Assigned task: Look through the material below. Copy each line that contains the string "computer".

START Record excerpts

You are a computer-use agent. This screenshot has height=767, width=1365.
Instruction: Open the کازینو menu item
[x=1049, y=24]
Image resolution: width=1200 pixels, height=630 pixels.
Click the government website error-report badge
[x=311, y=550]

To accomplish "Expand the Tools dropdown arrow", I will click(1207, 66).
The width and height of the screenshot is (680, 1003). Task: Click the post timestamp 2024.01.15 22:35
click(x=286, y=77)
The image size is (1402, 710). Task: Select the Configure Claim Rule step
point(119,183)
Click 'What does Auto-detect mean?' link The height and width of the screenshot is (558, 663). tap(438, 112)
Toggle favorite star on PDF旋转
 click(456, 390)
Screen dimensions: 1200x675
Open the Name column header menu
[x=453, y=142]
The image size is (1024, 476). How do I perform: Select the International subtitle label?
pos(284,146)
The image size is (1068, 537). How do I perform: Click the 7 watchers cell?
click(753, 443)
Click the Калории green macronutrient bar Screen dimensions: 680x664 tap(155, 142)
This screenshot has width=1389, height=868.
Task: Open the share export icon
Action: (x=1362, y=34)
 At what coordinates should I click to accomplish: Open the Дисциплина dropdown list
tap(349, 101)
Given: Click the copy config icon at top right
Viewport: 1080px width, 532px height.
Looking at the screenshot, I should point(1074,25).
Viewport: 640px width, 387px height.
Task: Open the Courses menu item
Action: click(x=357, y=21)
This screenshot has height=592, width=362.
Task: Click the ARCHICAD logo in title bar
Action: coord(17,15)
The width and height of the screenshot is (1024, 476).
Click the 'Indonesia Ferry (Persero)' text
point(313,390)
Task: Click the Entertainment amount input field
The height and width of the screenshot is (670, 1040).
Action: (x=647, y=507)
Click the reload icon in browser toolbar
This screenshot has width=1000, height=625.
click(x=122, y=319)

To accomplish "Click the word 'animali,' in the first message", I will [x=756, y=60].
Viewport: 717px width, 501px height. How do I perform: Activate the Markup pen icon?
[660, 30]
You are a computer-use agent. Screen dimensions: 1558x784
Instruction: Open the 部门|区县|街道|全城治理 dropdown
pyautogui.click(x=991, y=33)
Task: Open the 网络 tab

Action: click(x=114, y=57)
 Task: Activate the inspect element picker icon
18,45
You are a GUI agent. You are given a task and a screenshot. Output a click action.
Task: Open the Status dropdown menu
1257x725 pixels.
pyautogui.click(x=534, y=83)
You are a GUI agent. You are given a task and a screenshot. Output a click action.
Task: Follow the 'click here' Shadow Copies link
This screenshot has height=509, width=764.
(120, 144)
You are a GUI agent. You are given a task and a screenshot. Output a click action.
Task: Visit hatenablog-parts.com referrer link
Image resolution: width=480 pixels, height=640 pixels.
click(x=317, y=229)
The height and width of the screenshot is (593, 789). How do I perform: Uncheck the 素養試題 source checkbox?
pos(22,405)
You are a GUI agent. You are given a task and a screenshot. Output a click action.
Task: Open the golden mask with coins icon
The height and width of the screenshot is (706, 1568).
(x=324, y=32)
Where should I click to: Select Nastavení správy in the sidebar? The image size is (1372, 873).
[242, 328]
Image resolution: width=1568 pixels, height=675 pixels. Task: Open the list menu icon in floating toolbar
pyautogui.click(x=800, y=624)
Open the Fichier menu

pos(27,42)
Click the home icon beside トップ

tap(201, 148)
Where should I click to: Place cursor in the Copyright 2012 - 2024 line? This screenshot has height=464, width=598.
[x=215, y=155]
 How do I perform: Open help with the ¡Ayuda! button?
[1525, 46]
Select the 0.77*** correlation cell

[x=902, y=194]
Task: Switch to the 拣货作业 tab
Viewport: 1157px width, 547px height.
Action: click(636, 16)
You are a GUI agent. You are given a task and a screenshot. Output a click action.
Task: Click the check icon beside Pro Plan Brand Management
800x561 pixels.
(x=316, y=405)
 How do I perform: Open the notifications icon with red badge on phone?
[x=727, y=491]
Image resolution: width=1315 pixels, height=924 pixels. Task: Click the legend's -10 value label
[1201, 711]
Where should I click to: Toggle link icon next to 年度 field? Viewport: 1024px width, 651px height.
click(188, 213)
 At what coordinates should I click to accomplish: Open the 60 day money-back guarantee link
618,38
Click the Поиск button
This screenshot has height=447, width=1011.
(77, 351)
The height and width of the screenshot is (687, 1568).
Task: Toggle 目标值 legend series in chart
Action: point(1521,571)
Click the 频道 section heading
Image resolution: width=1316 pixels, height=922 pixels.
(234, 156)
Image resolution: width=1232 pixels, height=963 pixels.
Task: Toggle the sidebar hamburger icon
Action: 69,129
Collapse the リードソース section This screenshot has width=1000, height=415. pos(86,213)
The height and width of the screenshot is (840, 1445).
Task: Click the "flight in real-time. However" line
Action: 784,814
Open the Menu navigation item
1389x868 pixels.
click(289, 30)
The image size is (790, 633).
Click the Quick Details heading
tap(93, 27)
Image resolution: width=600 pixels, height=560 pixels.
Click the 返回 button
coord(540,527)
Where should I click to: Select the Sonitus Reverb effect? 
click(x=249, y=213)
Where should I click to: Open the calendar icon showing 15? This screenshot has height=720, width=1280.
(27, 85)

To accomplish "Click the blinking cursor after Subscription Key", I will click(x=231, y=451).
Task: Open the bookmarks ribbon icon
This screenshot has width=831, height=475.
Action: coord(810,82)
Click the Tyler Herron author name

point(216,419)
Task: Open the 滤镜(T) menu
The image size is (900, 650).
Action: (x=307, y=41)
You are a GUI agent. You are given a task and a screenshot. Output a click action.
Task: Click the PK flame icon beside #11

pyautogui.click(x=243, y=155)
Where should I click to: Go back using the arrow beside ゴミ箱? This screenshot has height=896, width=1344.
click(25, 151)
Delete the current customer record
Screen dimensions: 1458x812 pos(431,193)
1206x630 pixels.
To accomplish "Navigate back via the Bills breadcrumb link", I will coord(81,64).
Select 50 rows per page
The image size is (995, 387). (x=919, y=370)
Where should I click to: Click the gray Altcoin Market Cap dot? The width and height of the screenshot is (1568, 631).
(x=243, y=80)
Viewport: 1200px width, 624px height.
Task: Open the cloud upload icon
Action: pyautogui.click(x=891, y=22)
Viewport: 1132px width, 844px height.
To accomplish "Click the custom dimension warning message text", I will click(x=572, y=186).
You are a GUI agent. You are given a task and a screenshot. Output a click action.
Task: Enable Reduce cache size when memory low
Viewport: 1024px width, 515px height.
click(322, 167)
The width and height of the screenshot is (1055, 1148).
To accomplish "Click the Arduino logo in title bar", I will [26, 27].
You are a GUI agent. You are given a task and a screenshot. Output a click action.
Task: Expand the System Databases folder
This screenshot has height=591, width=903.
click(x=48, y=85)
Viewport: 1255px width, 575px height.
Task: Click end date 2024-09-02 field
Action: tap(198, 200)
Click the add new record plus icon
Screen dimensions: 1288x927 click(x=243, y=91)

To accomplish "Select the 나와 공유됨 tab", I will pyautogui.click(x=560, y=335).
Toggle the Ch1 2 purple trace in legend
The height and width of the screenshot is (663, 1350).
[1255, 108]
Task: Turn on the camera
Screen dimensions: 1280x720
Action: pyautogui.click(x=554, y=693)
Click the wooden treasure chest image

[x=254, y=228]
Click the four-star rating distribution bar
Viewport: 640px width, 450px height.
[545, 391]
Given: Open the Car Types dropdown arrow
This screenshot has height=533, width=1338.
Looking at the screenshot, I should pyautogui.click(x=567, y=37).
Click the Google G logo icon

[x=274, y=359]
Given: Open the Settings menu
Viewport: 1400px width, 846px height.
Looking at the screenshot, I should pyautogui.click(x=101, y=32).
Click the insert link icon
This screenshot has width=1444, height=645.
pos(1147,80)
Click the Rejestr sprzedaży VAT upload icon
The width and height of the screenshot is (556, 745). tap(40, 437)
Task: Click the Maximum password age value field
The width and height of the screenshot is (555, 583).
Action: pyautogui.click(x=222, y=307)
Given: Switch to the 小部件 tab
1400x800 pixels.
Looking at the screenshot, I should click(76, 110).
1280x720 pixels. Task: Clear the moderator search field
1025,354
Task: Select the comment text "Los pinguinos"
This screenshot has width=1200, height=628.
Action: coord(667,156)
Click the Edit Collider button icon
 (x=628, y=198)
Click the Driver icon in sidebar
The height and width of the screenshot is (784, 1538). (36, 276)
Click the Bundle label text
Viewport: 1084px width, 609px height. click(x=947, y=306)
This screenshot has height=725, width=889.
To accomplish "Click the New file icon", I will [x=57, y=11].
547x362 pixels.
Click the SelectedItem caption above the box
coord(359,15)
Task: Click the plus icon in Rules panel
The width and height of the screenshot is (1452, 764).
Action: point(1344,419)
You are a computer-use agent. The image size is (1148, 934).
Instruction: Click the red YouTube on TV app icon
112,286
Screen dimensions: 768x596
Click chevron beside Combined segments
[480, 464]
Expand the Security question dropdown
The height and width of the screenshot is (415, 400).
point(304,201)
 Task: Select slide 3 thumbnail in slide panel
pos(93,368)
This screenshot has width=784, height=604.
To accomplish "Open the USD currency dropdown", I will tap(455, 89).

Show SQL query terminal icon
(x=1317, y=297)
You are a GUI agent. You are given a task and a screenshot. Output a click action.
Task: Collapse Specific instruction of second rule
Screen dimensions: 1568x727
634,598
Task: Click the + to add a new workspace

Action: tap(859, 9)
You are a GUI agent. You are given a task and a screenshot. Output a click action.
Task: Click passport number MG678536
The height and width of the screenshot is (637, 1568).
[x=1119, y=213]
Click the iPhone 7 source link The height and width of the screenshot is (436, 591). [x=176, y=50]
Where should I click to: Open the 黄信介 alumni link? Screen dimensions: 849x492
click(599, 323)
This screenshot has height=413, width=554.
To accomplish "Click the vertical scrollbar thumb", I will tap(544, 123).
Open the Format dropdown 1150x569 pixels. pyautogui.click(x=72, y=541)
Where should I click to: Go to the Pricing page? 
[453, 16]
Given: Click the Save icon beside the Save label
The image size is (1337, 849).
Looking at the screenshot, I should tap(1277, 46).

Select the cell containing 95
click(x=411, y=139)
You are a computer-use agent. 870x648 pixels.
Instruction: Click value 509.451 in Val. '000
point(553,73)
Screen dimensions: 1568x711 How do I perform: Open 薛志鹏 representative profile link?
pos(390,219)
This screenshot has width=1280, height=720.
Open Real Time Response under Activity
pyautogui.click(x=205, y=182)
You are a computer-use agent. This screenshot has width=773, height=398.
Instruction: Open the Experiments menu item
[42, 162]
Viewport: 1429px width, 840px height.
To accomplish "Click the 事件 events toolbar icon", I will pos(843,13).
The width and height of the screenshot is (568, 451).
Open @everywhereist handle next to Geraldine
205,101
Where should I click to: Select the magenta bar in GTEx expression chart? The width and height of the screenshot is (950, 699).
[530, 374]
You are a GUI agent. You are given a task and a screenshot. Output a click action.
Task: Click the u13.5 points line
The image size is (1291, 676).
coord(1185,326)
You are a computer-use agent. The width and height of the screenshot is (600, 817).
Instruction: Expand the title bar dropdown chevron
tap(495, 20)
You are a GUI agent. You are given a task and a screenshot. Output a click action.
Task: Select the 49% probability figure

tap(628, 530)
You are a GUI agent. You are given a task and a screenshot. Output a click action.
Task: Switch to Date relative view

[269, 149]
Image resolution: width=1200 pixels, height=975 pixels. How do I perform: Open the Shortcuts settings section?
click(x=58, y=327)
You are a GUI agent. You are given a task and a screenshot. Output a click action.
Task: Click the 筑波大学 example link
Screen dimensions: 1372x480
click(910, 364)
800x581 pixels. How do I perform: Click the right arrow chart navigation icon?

END Record excerpts

Response to this task:
You are a computer-use agent. This screenshot has height=767, width=1365.
You are a computer-use agent. Screen dimensions: 1558x784
You are a computer-use agent. The image size is (1148, 934).
You are a computer-use agent. 870x648 pixels.
You are a computer-use agent. This screenshot has width=773, height=398.
You are a computer-use agent. The width and height of the screenshot is (600, 817).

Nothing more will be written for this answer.